A 82 anni da quel 25 luglio del 1943, in cui il gran consiglio del fascismo esautorava il duce Mussolini dalle sue funzioni di Capo del governo, c’è bisogno più che mai sia di ricordare l’Antifascismo storico, come reazione morale e politica alla dittatura del fascismo, che di praticare l’Antifascismo nell’attualità, perché quel giorno non rimanga puramente una data memoriale del calendario civile meramente celebrativa.
L’antifascismo va elaborato e interpretato in una chiave che, oltre rimarcare il ripudio del fascismo storico e della sua pericolosa rappresentazione politica corrente, sappia individuare le attuali forme deleterie in cui il fascismo si presenta: nell’oppressione dei popoli, nelle prevaricazioni del potere che si annida nelle disuguaglianze sociali, nello sfruttamento lavorativo, nelle feroci forme di discriminazione insite nel razzismo, nell’omofobia, nella violenza del patriarcato.
Il modo giusto per ricordare e celebrare questa giornata, è dunque opporsi e lottare quotidianamente contro tutte le forme in cui si manifestano il fascismo e la violenza del potere, che si nutre del silenzio e dell’indifferenza.

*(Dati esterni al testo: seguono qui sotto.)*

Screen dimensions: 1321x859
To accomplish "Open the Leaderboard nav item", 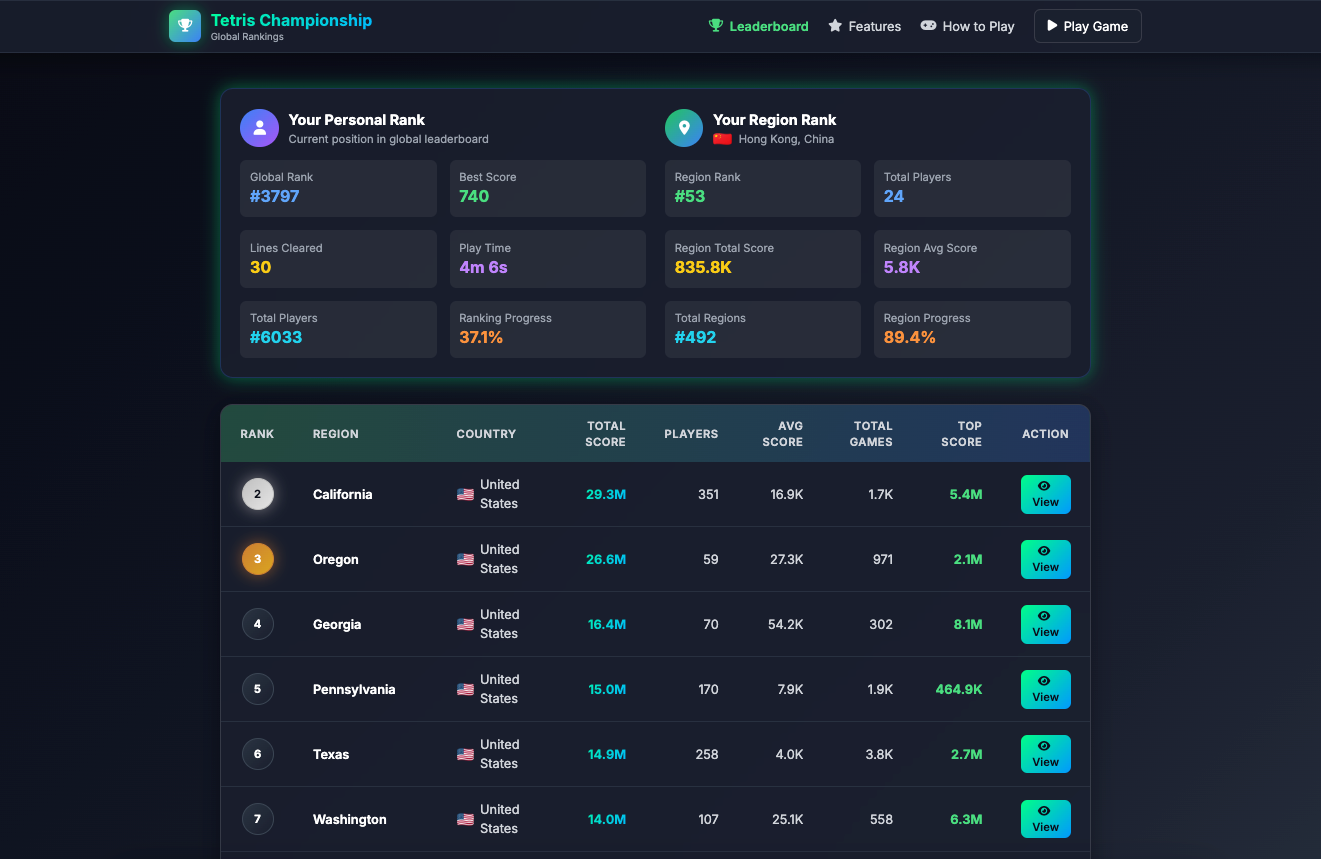I will click(x=758, y=26).
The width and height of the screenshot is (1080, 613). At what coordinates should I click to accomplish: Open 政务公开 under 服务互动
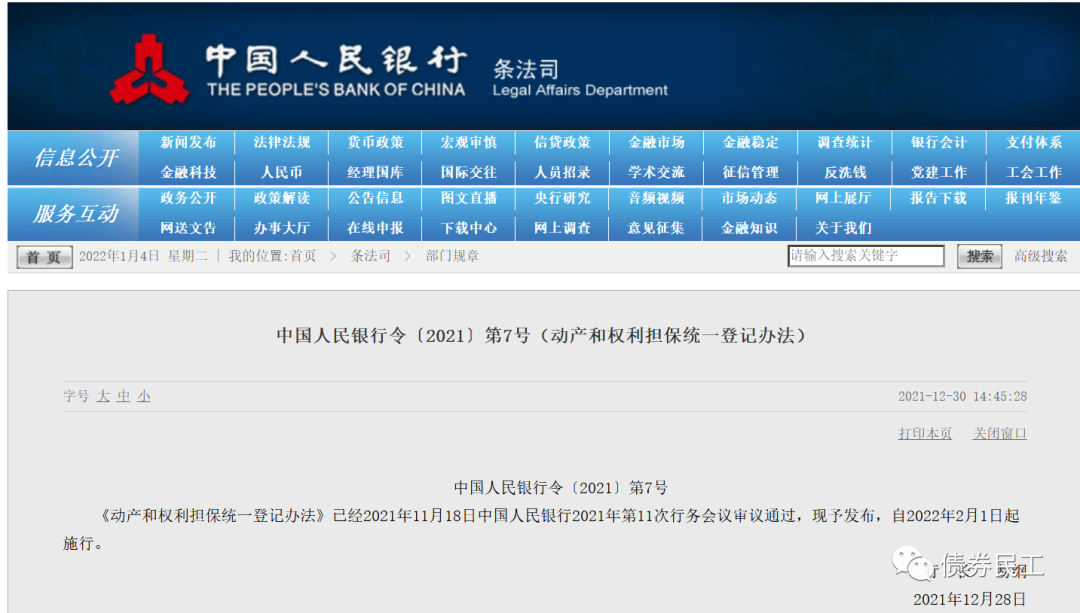[x=188, y=199]
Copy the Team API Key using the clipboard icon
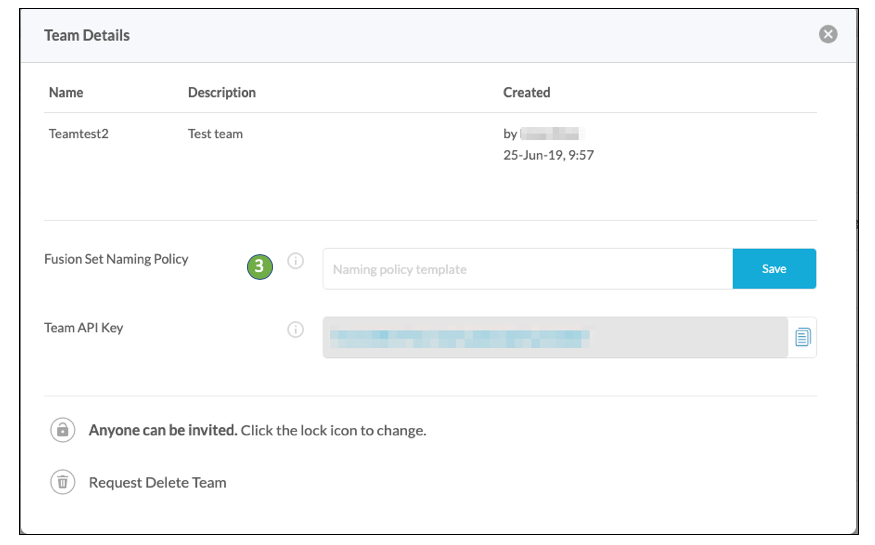875x545 pixels. [x=802, y=338]
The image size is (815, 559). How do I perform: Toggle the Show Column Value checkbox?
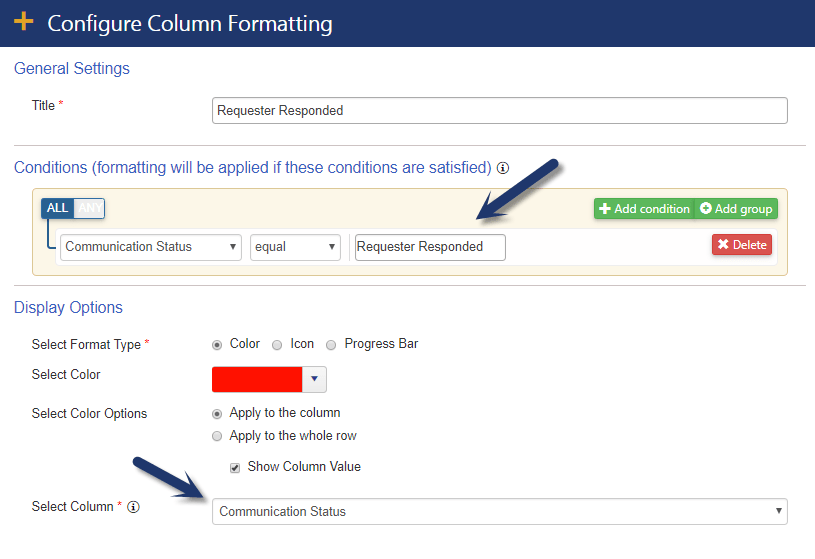(x=235, y=467)
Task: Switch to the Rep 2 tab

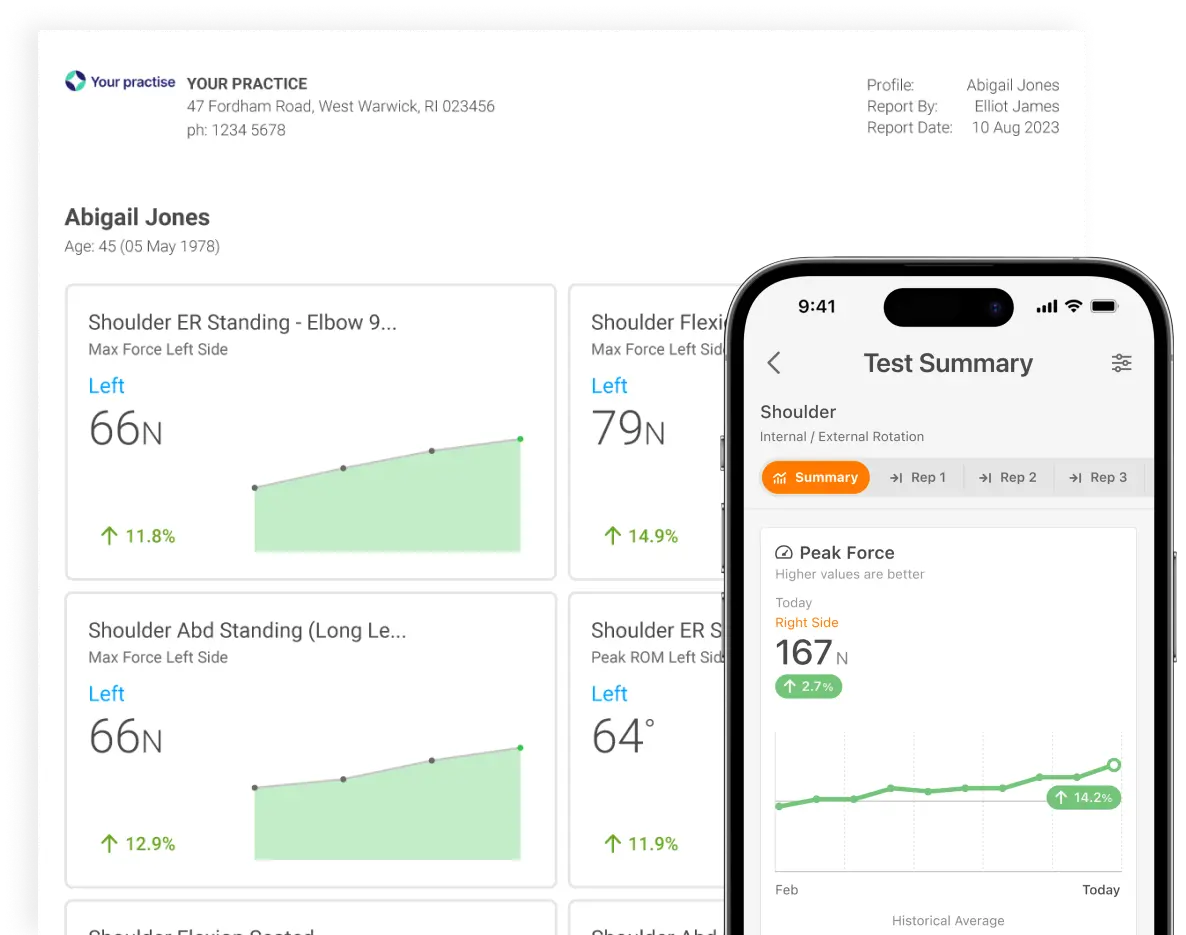Action: click(1007, 478)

Oggi noi, a testa alta e con il pugno chiuso, festeggiamo per ricordare che il 25 luglio 1943 il fascismo fu rinnegato dagli stessi codardi fascisti e poi il 25 aprile 1945 fu schiacciato insieme agli invasori nazisti dagli eroi partigiani.
Abbiamo vinto contro la barbarie nazifascista allora e vinceremo sempre!